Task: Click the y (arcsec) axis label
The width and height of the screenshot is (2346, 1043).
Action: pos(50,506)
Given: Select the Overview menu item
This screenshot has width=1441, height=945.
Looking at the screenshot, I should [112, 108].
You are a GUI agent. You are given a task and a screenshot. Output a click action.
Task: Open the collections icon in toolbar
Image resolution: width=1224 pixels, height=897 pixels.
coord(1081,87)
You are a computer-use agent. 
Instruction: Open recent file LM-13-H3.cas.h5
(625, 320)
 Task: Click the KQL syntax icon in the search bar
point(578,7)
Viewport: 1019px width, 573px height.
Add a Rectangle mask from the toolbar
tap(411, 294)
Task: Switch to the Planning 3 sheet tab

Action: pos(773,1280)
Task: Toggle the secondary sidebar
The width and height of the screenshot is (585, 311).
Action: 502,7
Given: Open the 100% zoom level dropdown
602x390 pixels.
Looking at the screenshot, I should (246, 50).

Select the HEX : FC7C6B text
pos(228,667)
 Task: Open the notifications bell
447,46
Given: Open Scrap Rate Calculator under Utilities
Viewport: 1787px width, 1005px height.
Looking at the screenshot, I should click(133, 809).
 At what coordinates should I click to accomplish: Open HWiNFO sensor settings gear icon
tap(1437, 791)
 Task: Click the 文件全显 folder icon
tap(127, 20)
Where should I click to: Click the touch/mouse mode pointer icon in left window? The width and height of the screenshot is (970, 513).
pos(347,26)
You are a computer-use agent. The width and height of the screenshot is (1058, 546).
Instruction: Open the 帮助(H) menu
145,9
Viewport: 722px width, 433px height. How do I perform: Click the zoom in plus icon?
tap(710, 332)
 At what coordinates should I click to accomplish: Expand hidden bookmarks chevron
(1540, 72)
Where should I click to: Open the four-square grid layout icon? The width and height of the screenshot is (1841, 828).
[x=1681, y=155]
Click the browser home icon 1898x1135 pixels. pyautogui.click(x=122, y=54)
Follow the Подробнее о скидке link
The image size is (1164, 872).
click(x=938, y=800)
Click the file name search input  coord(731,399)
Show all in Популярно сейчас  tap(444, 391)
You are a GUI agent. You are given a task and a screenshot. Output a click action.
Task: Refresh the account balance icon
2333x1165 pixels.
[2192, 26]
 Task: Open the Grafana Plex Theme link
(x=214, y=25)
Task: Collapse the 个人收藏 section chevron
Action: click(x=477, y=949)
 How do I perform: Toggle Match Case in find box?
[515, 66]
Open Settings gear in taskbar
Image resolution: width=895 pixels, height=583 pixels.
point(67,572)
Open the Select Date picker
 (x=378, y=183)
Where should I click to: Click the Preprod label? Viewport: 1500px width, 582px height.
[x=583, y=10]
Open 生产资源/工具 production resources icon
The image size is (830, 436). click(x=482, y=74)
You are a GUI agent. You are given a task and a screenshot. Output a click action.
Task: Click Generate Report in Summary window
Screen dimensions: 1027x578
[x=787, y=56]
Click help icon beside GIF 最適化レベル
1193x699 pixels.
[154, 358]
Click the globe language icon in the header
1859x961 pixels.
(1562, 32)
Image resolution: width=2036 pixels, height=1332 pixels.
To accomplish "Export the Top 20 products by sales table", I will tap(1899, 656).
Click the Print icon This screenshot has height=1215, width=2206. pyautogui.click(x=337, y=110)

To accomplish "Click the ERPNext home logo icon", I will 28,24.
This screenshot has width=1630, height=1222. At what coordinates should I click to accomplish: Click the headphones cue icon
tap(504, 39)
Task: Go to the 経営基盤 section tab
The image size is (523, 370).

- - -

→ **PROBLEM DESCRIPTION**
Retype, without changes, the lines from the line holding "Image resolution: width=2036" to the end of the data, both ends included.

→ **ANSWER TO THIS PROBLEM**
Image resolution: width=2036 pixels, height=1332 pixels.
To accomplish "Export the Top 20 products by sales table", I will tap(1899, 656).
Click the Print icon This screenshot has height=1215, width=2206. pyautogui.click(x=337, y=110)

To accomplish "Click the ERPNext home logo icon", I will 28,24.
This screenshot has width=1630, height=1222. At what coordinates should I click to accomplish: Click the headphones cue icon
tap(504, 39)
Task: Go to the 経営基盤 section tab
The image size is (523, 370).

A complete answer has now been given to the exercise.